**Tasks to perform:**
- 1) Write out the passage on income tax return filings exactly from "An analysis of" to "business and profession.".
- 2) List every income tax return form that the passage on income tax return filings names by number.
- 3) According to the passage on income tax return filings, until what date was the filing deadline for companies extended?

-- Source extract follows --

The government has extended the ITR filing deadline for individuals till January 10, and for companies till February 15.

'Over 4.84 crore Income Tax Returns for AY 2020-21 have already been filed till 31st of December, 2020,' the Income Tax Department tweeted.

The deadline for individuals to file ITRs for 2018-19 was August 31, 2019 and over 5.61 crore ITRs were filed.

An analysis of the data showed that filing of tax returns by individuals for 2019-20 has slowed in the current year, while filing by businesses and trusts have increased.

Over 2.65 crore ITR-1 have been filed till December 31, 2020, lower than the 3.09 crore filed till August 31, 2019.

Over 1.08 crore ITR-4 have been filed till December 31 as compared to 1.28 crore filed till August 31, 2019.

Returns in ITR-1 Sahaj are filed by individuals whose total income does not exceed Rs 50 lakh, while form ITR-4 Sugam is meant for individuals, Hindu Undivided Families (HUFs) and firms (other than Limited Liability Partnership ) having a total income of up to Rs 50 lakh and having presumptive income from business and profession.

Over 36.58 lakh ITR-2 (filed by people having income from residential property) were filed till December 31. ITR-5 (filed by LLP and Association of Persons) filings stood at 7.84 lakh, while ITR-6 (by businesses) filings were at 3.82 lakh.

ITR-7 (filed by persons having income derived from property held under trust) filings stood at 1.15 lakh till December 31, 2020.

-- Source extract concluded --
-- Stored data follows --

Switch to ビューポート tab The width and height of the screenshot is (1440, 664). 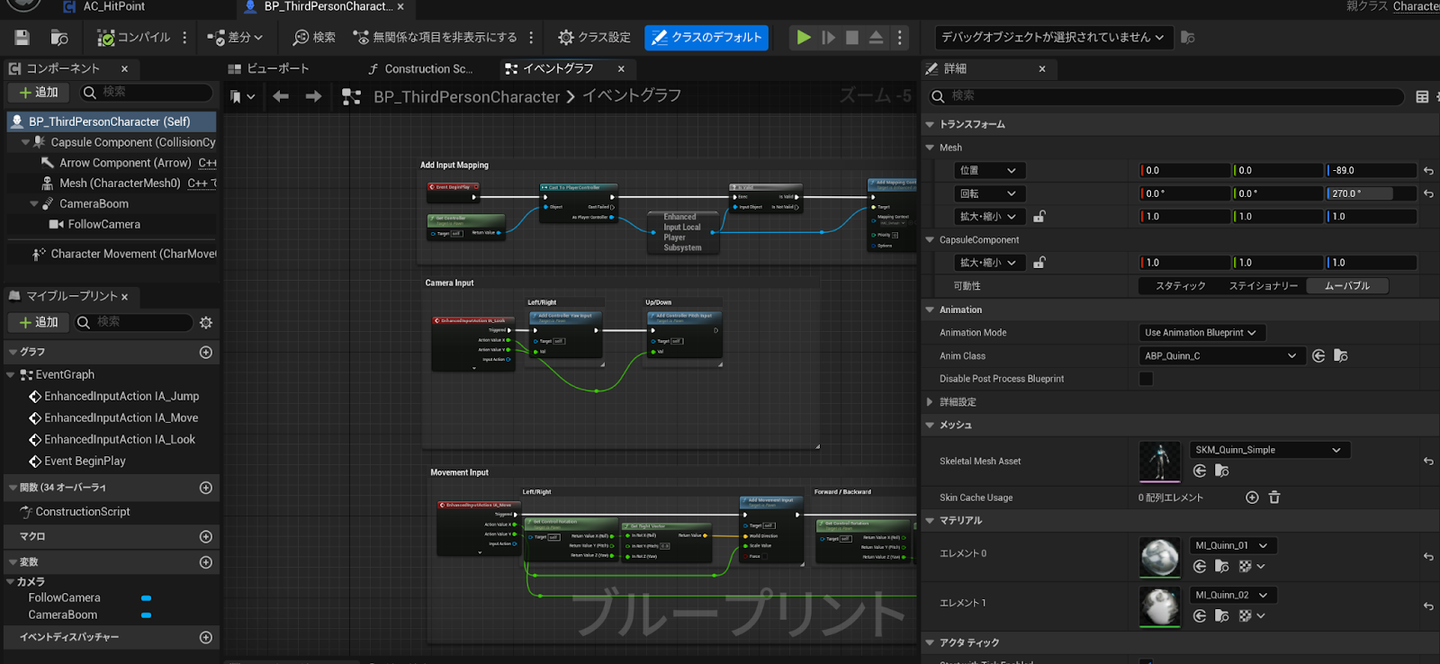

-- Stored data concluded --
-- Stored data follows --

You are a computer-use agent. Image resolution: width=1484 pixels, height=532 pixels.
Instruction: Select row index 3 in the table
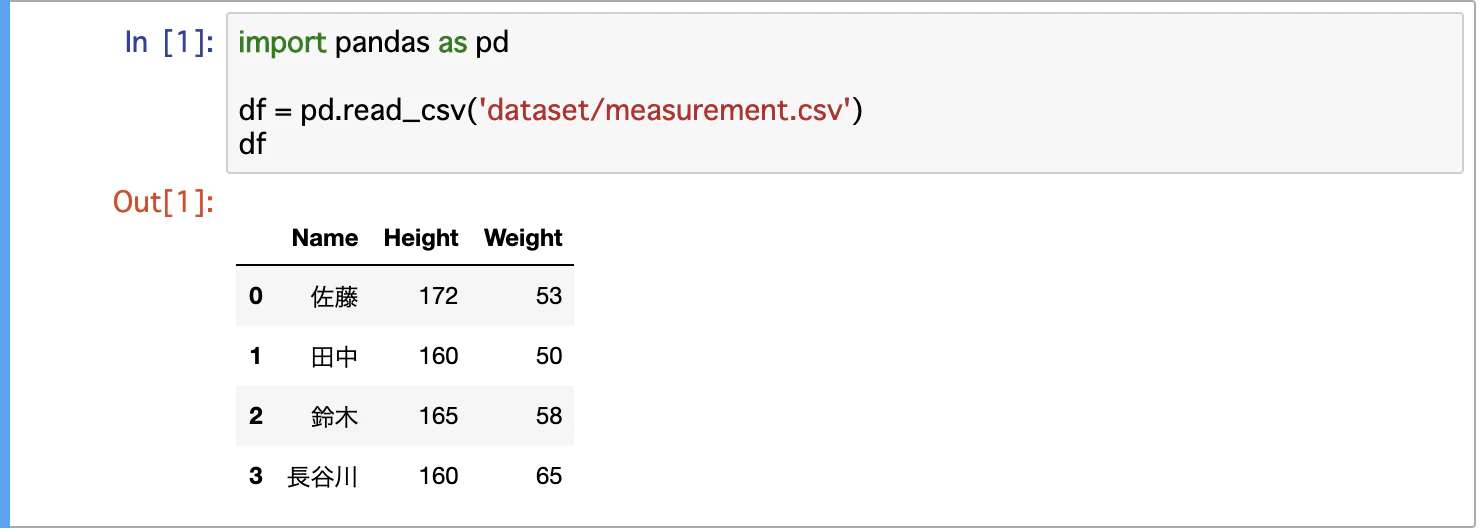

-- Stored data concluded --

**Answers to the tasks:**
- 1)
An analysis of the data showed that filing of tax returns by individuals for 2019-20 has slowed in the current year, while filing by businesses and trusts have increased.

Over 2.65 crore ITR-1 have been filed till December 31, 2020, lower than the 3.09 crore filed till August 31, 2019.

Over 1.08 crore ITR-4 have been filed till December 31 as compared to 1.28 crore filed till August 31, 2019.

Returns in ITR-1 Sahaj are filed by individuals whose total income does not exceed Rs 50 lakh, while form ITR-4 Sugam is meant for individuals, Hindu Undivided Families (HUFs) and firms (other than Limited Liability Partnership ) having a total income of up to Rs 50 lakh and having presumptive income from business and profession.

- 2) ITR-1, ITR-4, ITR-2, ITR-5, ITR-6, ITR-7

- 3) February 15